Sorry if all this is wrong, like I said I'm not at all ready for linear programming.
 A: Apart from handling optimization problems, they are quite different.
When you use calculus to solve an optimization problem, you're depending on the theorem that (under appropriate conditions) the minimum is found either at a point with zero derivative, or on the boundary of the domain. You use calculus to find the points with zero derivative, and then it is usually a simple matter to compare those with the function value at the boundary. The domains in the calculus-ready problems are simple -- typically just an interval of the real line, so finding their boundaries hardly requires thought.
In linear programming problems, the complicated thing is to grasp what the boundary looks like.
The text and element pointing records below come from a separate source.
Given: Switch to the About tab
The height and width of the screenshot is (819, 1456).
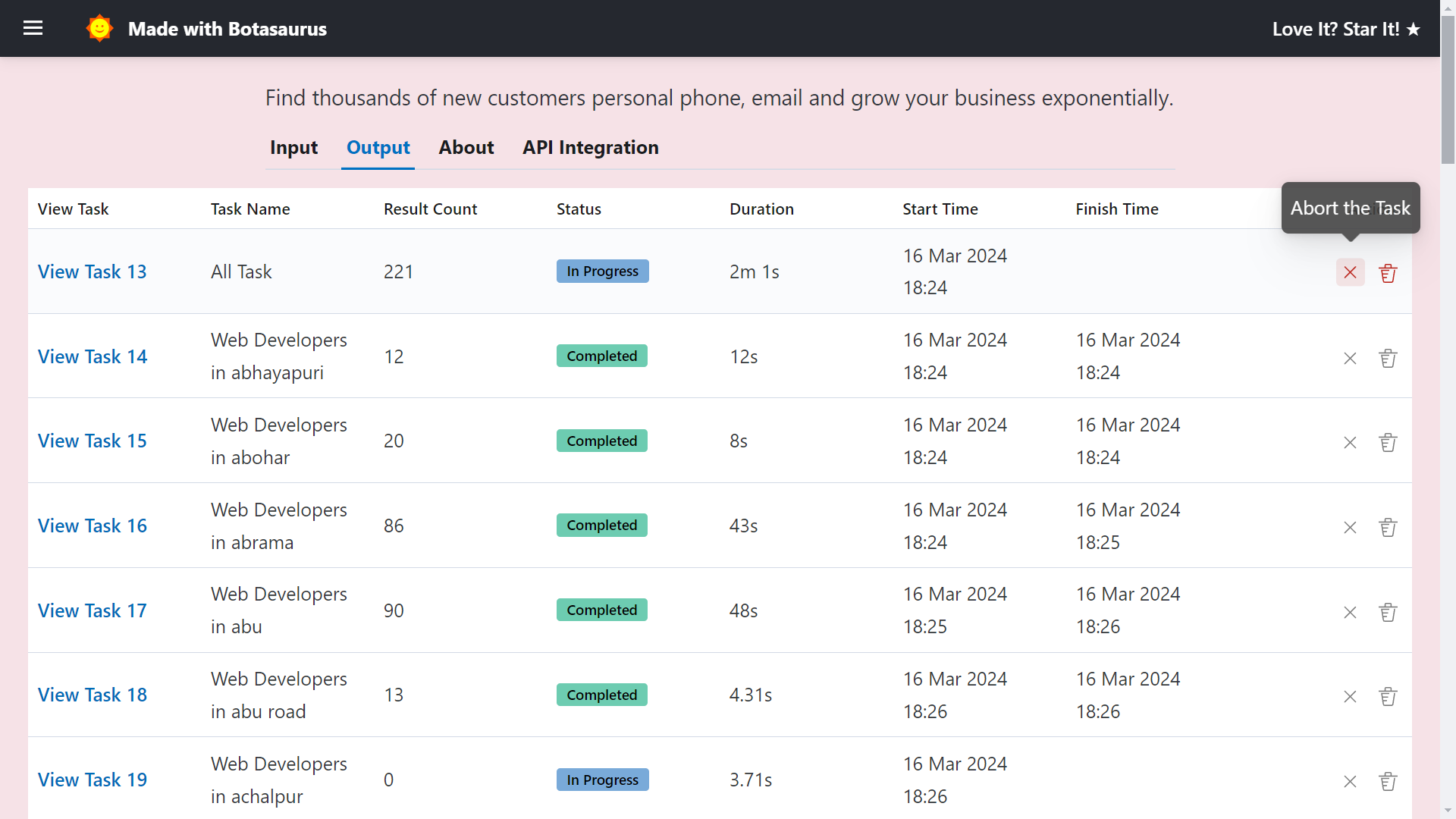Looking at the screenshot, I should [466, 147].
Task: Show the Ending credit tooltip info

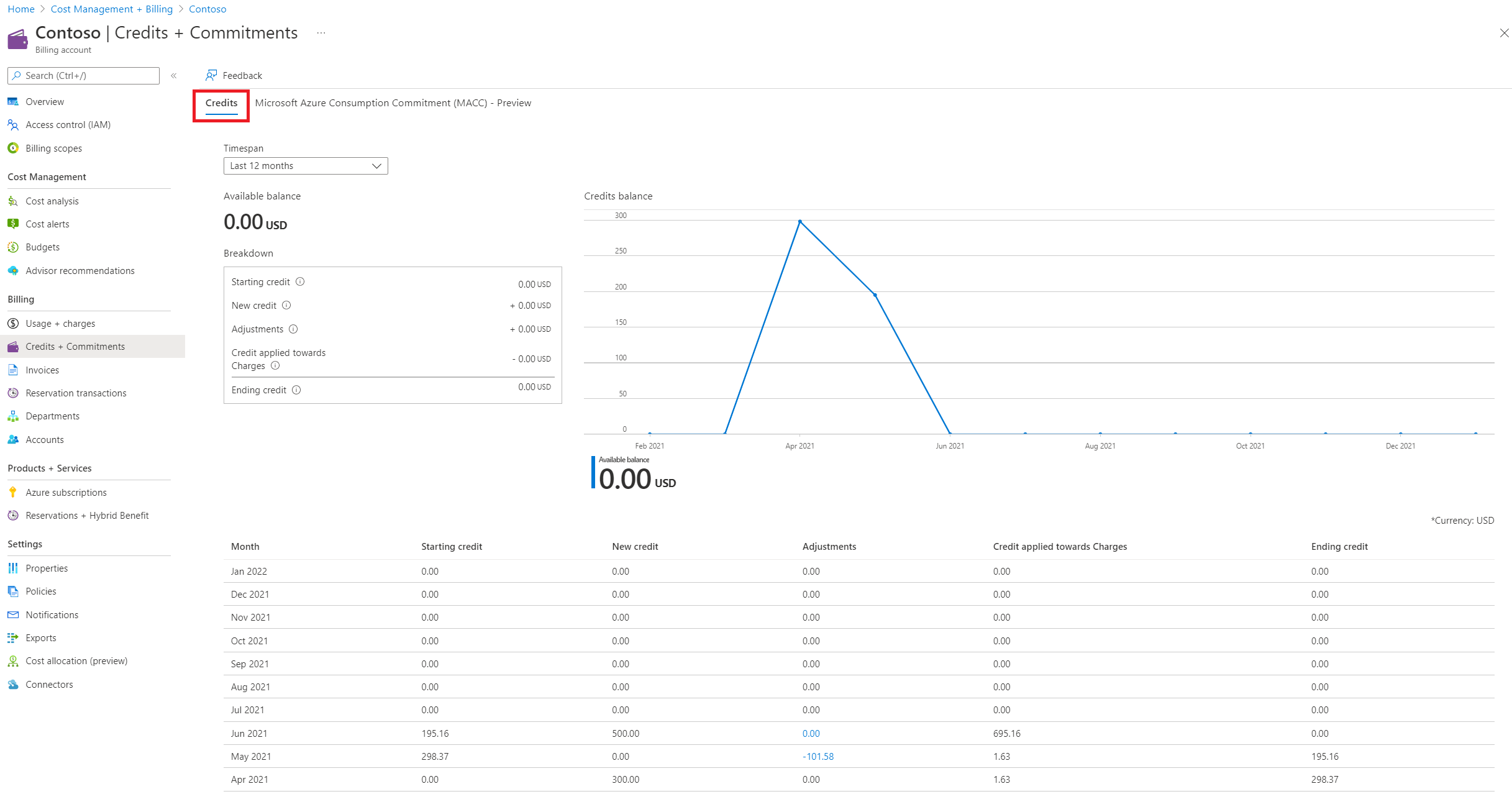Action: 296,390
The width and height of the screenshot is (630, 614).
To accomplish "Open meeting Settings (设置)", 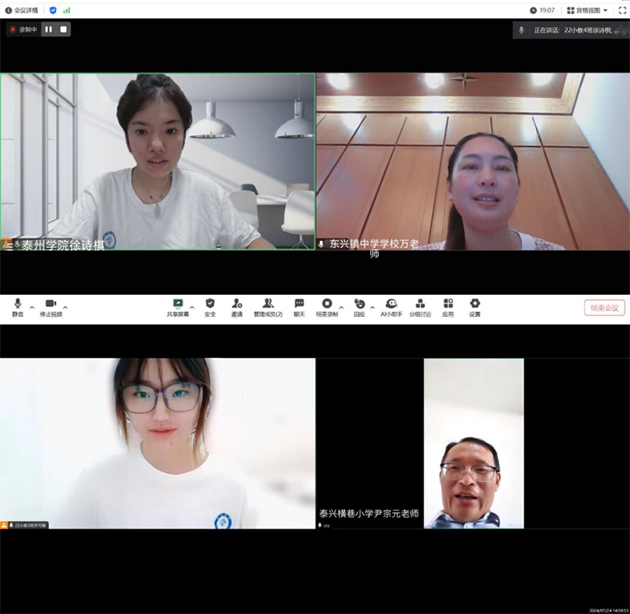I will tap(475, 304).
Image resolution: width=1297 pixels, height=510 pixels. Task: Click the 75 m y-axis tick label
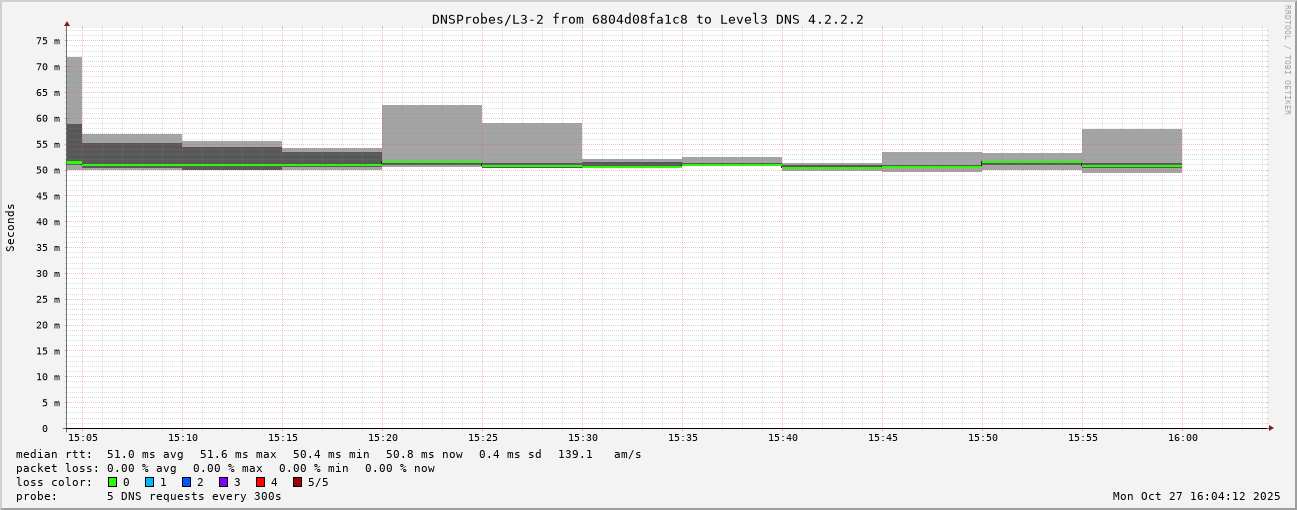point(49,41)
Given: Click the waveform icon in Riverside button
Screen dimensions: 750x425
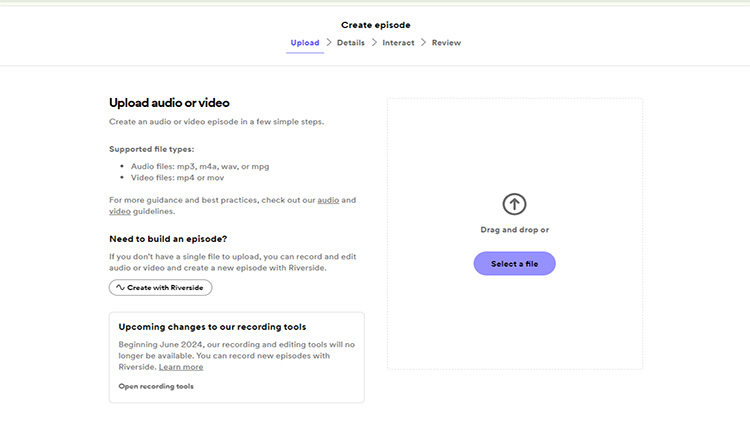Looking at the screenshot, I should [120, 287].
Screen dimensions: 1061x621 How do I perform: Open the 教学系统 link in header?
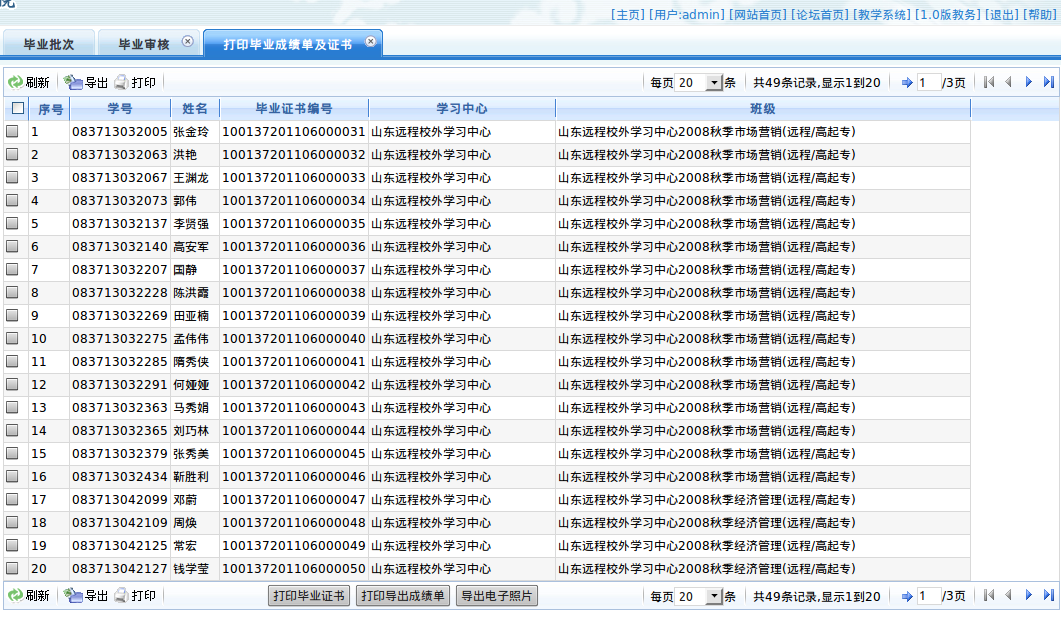882,15
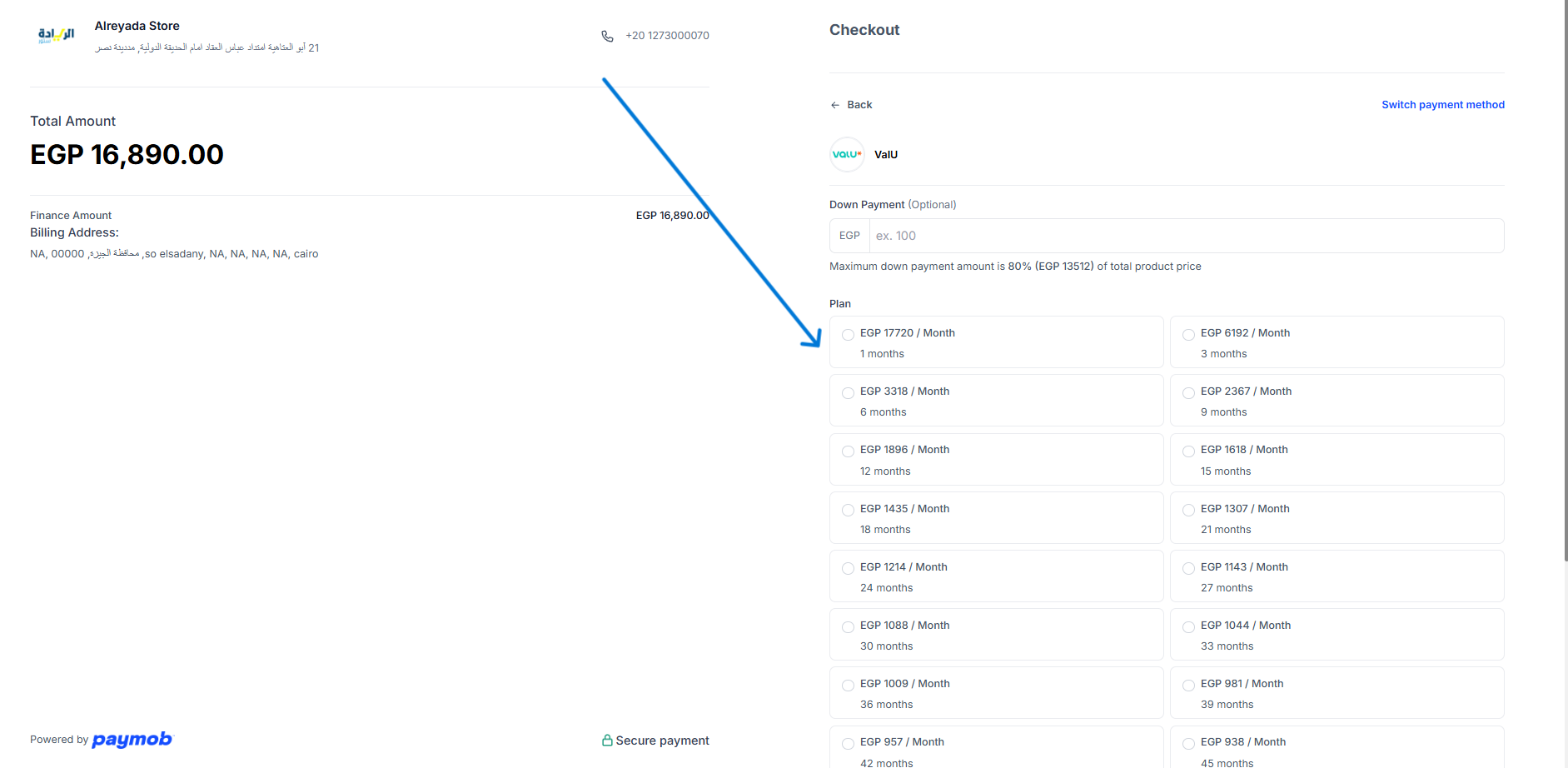
Task: Choose the 39 months EGP 981 plan
Action: pos(1188,686)
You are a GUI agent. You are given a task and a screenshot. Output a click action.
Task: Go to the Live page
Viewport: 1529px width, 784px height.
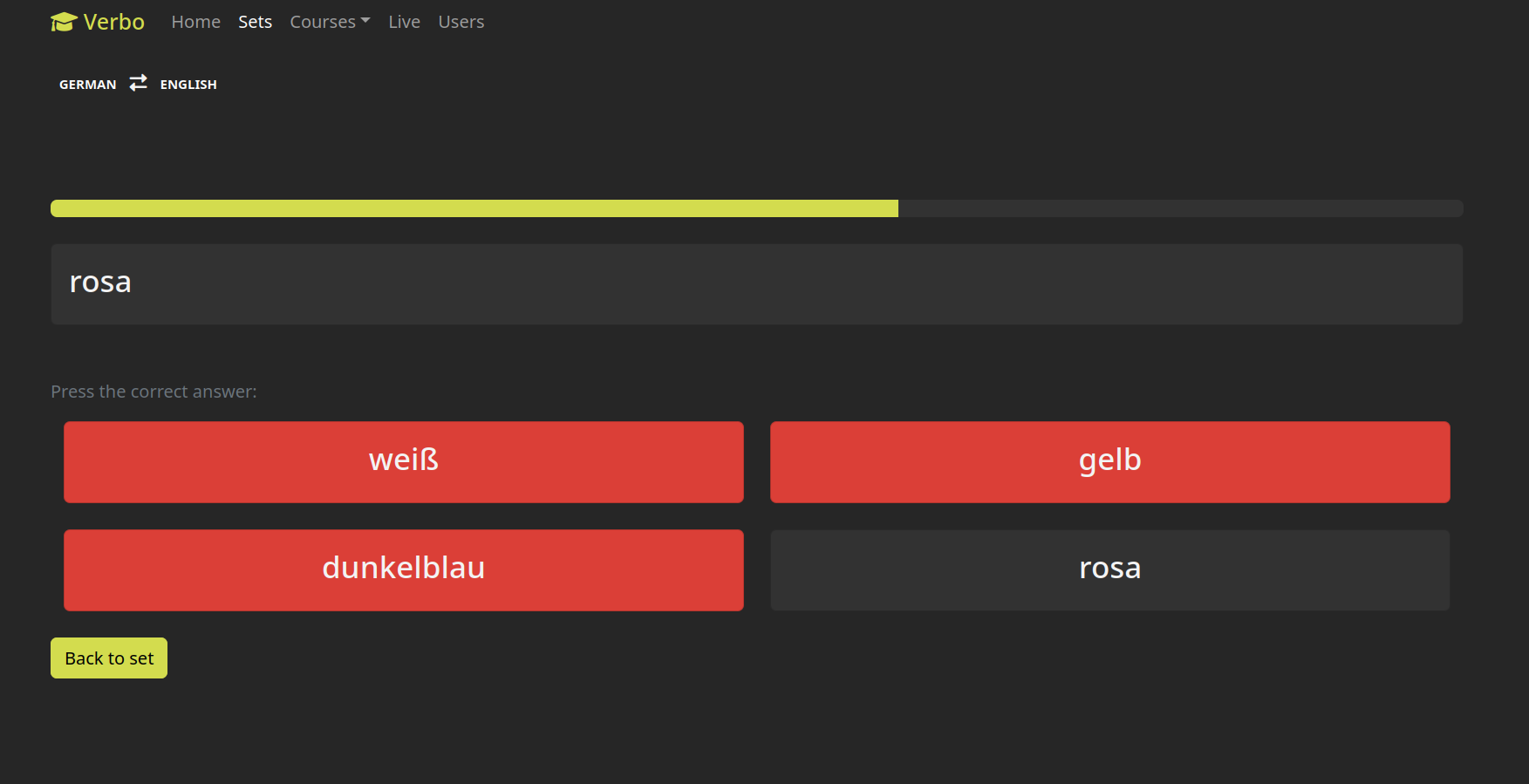pos(404,22)
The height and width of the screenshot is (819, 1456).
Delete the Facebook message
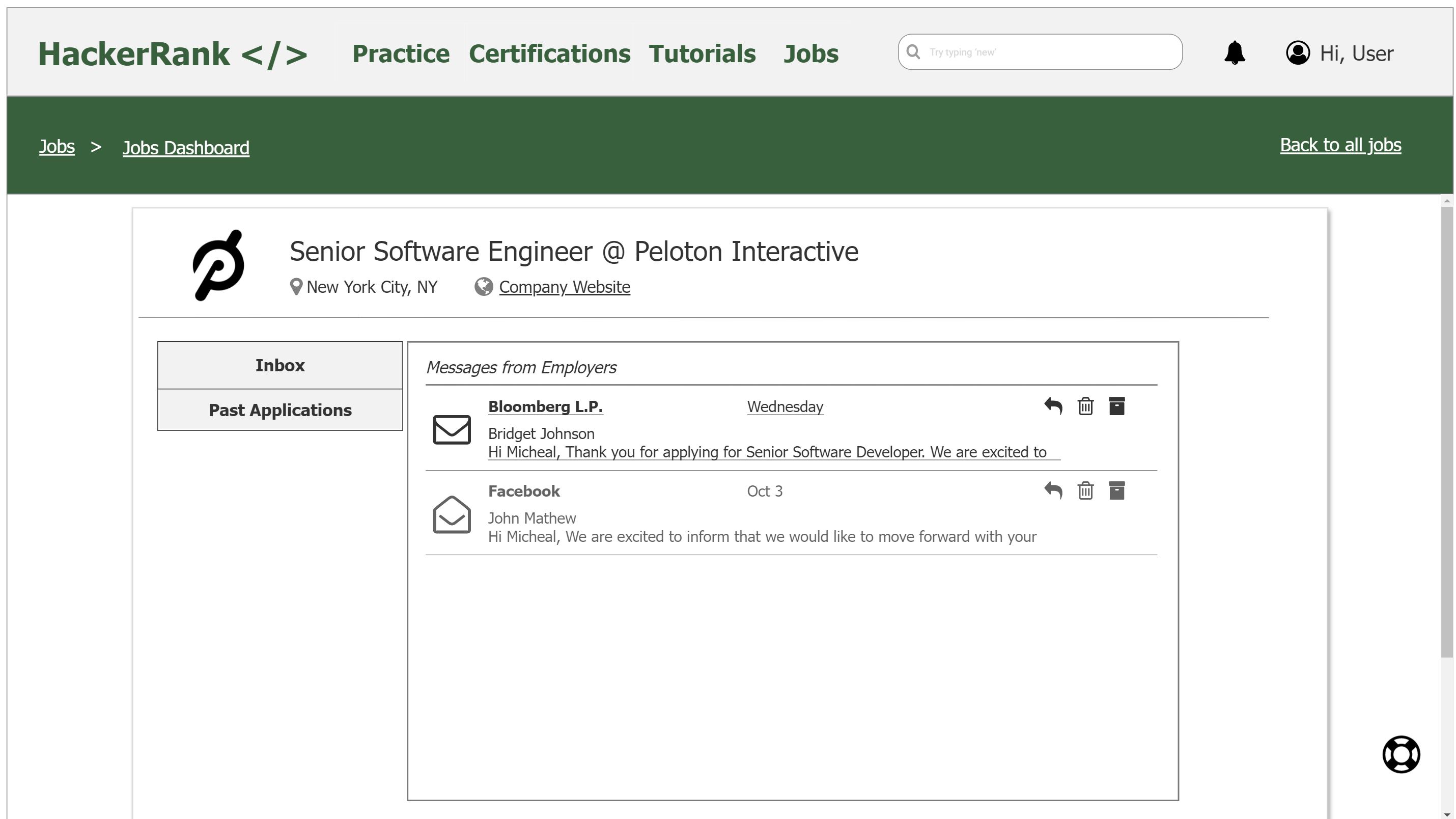coord(1085,490)

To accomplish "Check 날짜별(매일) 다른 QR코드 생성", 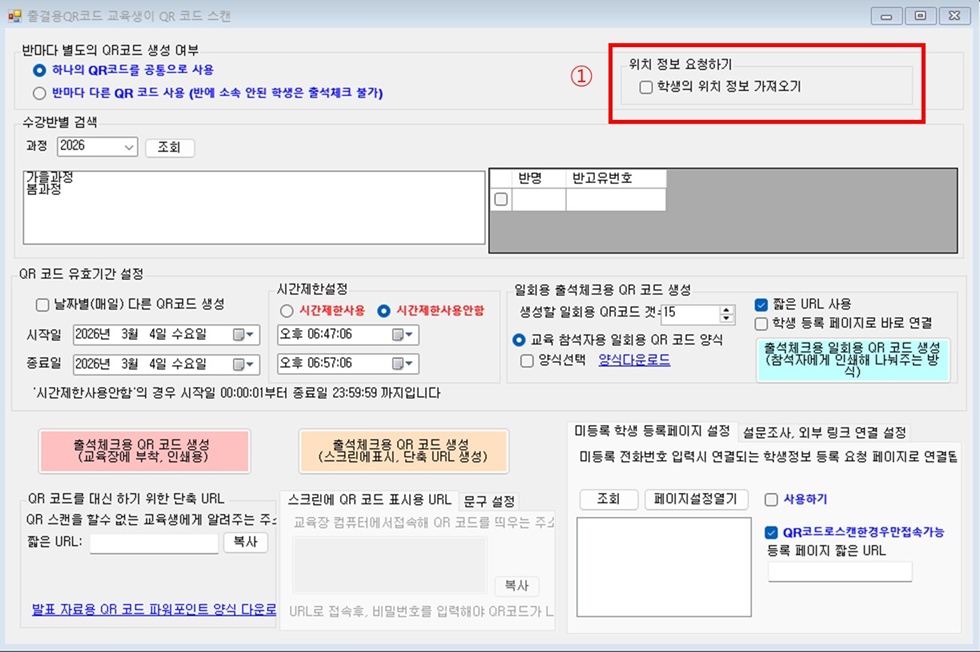I will (42, 305).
By definition linear programming is about problems where the actual function to minimize is linear -- so all calculus can tell us (and it does so very quickly) is that there are no extrema in the interior of the domain. But the domain is usually a space of very high dimension, so one cannot just imagine its shape; instead one has a large number of inequalities that define a complicated polyhedron in, say, $\mathbb R^{100}$. It's easy to see that the minimum must be on one of the corners of the polyhedron -- the difficulty is to find the corners, and figure out the one with the minimal function value, preferably without finding and trying all the corners, because there can be a huge number of those too.
The two styles of problem combine in general convex programming where you both have a target function that is not linear (so there may be interior extrema) and a complicated domain that you can't get any intuitive handle on.
A: Linear programming really is a combinatorial phenomenon.  Calculus optimizes by an entirely different process.  The two don't seem very interrelated to me.